The AI algorithm should have clear rules on pseudonymization and the creation of traceable and untraceable data sets. It is to be decided whether the two sets are stored jointly or separately, can a human operator access both sets or just the traceable data set and should the untraceable data set be stored for a specified time, or should it be deleted immediately after classification.

It is important to identifty which data are considered as traceable and which are untraceable. Under this categorization, it is relevant to decide if all data, not falling under the red-flag alert system, should automatically be pseudonymized and directed to the untraceable data set (green-flagged, cleared data) and should a human operator have the option to reverse the course and move data freely from one category to another.

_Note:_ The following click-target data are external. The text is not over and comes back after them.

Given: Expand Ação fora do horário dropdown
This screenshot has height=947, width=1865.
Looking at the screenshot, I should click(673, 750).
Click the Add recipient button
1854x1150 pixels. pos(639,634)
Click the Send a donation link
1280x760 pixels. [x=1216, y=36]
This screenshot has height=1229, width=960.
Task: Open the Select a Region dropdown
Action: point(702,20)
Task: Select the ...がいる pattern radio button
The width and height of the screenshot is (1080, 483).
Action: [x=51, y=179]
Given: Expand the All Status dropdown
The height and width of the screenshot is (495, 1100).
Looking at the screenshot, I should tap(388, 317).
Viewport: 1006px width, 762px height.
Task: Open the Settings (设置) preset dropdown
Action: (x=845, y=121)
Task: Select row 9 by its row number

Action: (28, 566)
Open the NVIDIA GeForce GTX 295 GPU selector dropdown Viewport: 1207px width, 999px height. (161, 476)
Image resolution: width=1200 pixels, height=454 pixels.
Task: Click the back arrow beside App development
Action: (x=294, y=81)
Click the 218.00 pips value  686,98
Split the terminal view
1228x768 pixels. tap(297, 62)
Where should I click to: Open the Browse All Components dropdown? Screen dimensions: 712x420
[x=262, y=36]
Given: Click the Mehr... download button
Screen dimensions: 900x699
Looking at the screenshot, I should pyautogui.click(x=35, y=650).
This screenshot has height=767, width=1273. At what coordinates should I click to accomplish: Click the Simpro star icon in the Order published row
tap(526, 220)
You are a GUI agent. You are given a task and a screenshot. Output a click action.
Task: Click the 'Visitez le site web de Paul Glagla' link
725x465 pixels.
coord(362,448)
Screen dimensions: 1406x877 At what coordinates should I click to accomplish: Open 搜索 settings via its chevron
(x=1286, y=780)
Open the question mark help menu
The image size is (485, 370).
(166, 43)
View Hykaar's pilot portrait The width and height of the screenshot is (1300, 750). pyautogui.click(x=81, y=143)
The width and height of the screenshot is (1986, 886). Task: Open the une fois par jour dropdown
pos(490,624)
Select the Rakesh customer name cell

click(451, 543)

It is crucial for the deployer to develop an AI system’s negative impacts management system (identification, assessment, documentation, and minimization).

It is recommended to consider is to what extent does the AI system’s algorithm influence the human operator’s decision-making. 

 

General ethical and legal considerations

When deciding on the use of big data in security and intelligence operations, it is important to realize to what extent does the use of big data in security and intelligence operations widen the asymmetry of information and power between the public security departments and agencies and the general public and whether the concept of data rights as fundamental human rights is then being belittled.

Furthermore, it is wise to consider to what extent do the security exigencies justify private data infringement, access to personal information, and use of private collection mechanisms (i.e., mobile phones, private CCTVs, and similar) and the security clearance negate third-party stakeholders’ right to be informed over legal or illegal transgressions into their private domain.

It is important to define and consult with national legislation to what extent should security and intelligence operations concerning data collection and manipulation be regulated, supervised and oversight, should the oversight and supervision bodies be internal or external, or both and what should be the composition of such bodies be. 

Moreover, it is recommended to address relevant legislation in the matter of extent to which is the redress right (right to claim for damage compensation) warranted when harm has resulted from unlawful/unfair/unethical collection and data manipulation during the security and intelligence operation, should the redress right be warranted where harm has resulted from the AI system’s malicious use during the security and intelligence operation and to what extent should the redress right be warranted where harm has resulted from the AI system’s malfunction during the security and intelligence operation.

Concerning the previous point, it is recommended to inform about who should be the responsible party (i.e., the agency conducting data collection and manipulation, the agency providing hardware/software, the agency in charge of the overall investigation, the ministry of interior, state) and does the existence of such a right require the presence of a mandatory liability insurance policy.

It is recommended to decide should the security or intelligence agency collecting and manipulating data have experts in ethical issues, or should each operator be trained in ethics. 

It is important to explore and define how long should the anonymized and re-personalized data be kept, can it be shared with other agencies, and can it be used for purposes other than the initial investigation.

It is important to explore relevant legislation and decide should consideration be made concerning the restrictions imposed on public bodies when collecting and manipulating data be equally applied to the private sector and should each public security department and agency run separate real-time security and intelligence data collection and manipulation center, or should an emphasis be placed on joint center(s).